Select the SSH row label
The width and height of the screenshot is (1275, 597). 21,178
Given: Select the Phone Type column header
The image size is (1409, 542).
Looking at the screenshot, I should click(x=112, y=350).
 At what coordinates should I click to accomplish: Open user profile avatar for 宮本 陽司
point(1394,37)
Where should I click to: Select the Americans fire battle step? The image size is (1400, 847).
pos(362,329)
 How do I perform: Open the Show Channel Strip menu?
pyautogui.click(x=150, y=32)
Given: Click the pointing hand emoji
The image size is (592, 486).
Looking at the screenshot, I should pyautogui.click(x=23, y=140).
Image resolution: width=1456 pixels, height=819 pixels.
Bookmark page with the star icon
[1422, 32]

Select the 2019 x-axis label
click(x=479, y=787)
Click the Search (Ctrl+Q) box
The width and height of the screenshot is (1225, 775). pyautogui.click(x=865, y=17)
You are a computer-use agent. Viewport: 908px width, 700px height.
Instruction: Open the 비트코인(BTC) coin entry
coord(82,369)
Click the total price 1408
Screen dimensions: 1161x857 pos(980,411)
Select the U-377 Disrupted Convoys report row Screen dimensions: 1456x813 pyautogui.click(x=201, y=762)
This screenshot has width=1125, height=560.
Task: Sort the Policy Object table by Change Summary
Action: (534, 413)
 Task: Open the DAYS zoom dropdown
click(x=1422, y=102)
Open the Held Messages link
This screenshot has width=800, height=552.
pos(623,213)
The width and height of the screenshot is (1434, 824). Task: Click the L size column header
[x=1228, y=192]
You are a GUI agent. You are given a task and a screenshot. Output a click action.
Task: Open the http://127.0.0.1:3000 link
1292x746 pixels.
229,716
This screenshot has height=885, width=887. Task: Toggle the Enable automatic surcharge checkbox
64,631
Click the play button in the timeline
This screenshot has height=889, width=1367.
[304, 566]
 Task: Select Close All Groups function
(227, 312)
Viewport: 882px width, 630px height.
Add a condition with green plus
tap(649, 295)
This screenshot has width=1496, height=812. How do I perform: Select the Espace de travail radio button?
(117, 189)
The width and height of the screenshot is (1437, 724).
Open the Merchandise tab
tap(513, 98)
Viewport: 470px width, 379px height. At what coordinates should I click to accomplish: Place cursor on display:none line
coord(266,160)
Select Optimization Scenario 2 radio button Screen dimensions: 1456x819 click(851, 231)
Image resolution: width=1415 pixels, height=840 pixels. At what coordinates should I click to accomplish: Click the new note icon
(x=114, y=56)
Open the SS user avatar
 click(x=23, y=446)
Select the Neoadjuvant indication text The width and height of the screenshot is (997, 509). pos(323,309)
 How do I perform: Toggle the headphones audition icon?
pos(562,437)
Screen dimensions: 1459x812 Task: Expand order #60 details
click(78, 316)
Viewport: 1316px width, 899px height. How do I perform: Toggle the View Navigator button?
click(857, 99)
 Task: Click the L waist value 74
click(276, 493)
—————
Your task → Tally the rows above that contain the string "radio", and give only the number.

The output → 2